In Paraguay, the Tekoha Sauce community of the Avá Guaraní People was evicted from their ancestral lands by a court order following a dispute with local businessman German Hultz. The community was forced onto a nature reserve where they struggle to survive because hunting and fishing is not allowed. During the court proceedings leading up to the eviction, their opponents stigmatized the indigenous community by referring to them as a “gang of criminals.”
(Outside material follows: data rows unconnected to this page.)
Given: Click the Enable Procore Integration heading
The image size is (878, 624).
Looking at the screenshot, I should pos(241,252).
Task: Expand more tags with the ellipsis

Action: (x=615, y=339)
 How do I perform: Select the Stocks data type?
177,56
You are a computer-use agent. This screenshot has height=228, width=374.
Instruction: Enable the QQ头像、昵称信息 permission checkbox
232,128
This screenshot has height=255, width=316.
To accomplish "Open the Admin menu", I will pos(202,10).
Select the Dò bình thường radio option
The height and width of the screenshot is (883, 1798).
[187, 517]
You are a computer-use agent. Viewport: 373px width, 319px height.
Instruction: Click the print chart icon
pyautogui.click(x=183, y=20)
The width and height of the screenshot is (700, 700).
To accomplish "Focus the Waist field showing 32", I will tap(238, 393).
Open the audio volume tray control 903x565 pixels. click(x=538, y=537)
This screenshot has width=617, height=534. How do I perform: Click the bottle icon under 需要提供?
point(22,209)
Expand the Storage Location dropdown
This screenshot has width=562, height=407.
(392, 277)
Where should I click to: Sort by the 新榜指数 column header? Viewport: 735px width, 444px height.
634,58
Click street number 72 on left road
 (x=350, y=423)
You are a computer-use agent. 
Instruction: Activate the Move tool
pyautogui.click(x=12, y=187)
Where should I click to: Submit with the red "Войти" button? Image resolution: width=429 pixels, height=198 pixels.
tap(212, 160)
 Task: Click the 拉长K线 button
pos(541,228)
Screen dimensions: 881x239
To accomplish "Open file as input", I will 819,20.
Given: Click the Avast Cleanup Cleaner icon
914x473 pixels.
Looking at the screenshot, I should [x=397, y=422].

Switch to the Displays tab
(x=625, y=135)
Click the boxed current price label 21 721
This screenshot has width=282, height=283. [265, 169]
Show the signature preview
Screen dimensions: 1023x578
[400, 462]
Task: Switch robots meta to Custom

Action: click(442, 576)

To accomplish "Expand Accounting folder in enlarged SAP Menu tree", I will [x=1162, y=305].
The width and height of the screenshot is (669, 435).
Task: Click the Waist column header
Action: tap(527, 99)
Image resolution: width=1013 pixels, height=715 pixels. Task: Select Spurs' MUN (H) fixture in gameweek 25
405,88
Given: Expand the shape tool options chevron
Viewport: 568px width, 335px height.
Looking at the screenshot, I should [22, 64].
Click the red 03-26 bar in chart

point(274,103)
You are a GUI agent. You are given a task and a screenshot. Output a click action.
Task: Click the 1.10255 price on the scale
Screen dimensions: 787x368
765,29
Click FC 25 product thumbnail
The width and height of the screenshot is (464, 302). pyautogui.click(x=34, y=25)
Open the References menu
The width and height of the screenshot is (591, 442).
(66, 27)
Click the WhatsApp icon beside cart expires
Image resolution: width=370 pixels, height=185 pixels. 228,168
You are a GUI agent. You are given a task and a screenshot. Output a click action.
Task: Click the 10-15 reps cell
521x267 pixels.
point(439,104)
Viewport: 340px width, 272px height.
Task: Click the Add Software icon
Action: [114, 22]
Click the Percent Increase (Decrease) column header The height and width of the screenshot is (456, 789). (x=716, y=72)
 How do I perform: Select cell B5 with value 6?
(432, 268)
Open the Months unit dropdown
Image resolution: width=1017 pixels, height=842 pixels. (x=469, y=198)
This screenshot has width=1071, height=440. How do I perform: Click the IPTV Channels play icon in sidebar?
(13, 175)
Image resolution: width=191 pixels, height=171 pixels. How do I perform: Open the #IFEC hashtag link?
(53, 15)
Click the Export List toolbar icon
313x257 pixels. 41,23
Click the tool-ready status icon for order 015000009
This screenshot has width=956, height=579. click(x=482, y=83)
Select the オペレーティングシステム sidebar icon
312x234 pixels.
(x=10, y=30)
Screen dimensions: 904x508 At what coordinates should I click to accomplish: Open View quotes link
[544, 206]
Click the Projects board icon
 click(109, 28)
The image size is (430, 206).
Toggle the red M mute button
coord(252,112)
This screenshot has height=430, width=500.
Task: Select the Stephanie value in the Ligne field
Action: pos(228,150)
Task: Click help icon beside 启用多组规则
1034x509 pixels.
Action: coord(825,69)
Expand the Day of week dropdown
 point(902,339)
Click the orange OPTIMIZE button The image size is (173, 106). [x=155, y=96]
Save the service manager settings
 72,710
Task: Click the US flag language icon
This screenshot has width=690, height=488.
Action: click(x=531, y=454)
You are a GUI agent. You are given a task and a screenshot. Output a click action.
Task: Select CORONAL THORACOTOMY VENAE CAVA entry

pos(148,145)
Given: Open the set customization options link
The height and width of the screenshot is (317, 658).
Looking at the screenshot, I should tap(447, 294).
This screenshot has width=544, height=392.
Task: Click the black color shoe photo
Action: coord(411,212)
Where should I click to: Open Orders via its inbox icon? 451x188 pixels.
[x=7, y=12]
On 24 April 2018, Front Line reported that on 19 April 2018, Olivia Arévalo Lomas, a woman human rights defender and spiritual leader of the Shipibo-Konibo indigenous peoples, was killed by unknown assailants just a few feet from her home in the community of ‘Victoria Gracia’, in Peru. The defender was shot in the chest and died instantly. Her body was left on the street in full view of her local community (https://www.frontlinedefenders.org/en/profile/olivia-arevalo). The killing of Olivia Arévalo Lomas comes after a spike in violence, threats and intimidation against members of FECONAU communities in Ucayalí, such as Santa Clara de Uchunya. In the past six months, several members of FECONAU have been subjects of attacks. A representative of FECONAU, Edinson Mahua, was shot at close range and narrowly escaped serious injury, while community leaders in Ucayalí have received anonymous death threats.
In the meantime Colombia has seen a spike in assassinations of human rights defenders in 2018, according to study by Colombian NGO Somos Defensores. A total of 46 human rights leaders have been killed so far this year, up from 26 in the same period last year; paramilitary groups were responsible for three of the killings, four were murdered by guerrilla groups and another four were killed at the hands of security forces. The investigative body also recognized a total of 132 acts of aggression against public defenders so far this year. Of the registered acts, there were 12 attacks, 66 death threats and one case of forced disappearance. The provinces in which the aggression occurred were predominately in areas at the heart of the country’s conflict, with Cauca, Antioquia and Norte de Santander figuring heavily in the statistics.
The UN has said it is “extremely concerned” about the increase in violence surrounding social leaders while Inspector General Fernando Carrillo has “urged” authorities to “assume their commitments to defend the lives of social leaders.” While the government has attempted to reel in the varying armed criminal groups responsible for a lot of these acts — as seen with the 2016 peace deal with the FARC guerrilla organisation, and ongoing peace negotiations with the ELN rebel group — it has clearly failed to provide basic security, and protect human rights defenders, rural community leaders and other social activists.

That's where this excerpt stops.